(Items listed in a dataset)
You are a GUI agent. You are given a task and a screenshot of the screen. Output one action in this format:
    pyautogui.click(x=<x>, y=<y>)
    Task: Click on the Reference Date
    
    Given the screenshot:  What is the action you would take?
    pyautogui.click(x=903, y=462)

GIVEN PROBLEM.
Copy the data above line for line, keeping every character unchanged.

ANSWER FOR THE TASK.
You are a GUI agent. You are given a task and a screenshot of the screen. Output one action in this format:
    pyautogui.click(x=<x>, y=<y>)
    Task: Click on the Reference Date
    
    Given the screenshot:  What is the action you would take?
    pyautogui.click(x=903, y=462)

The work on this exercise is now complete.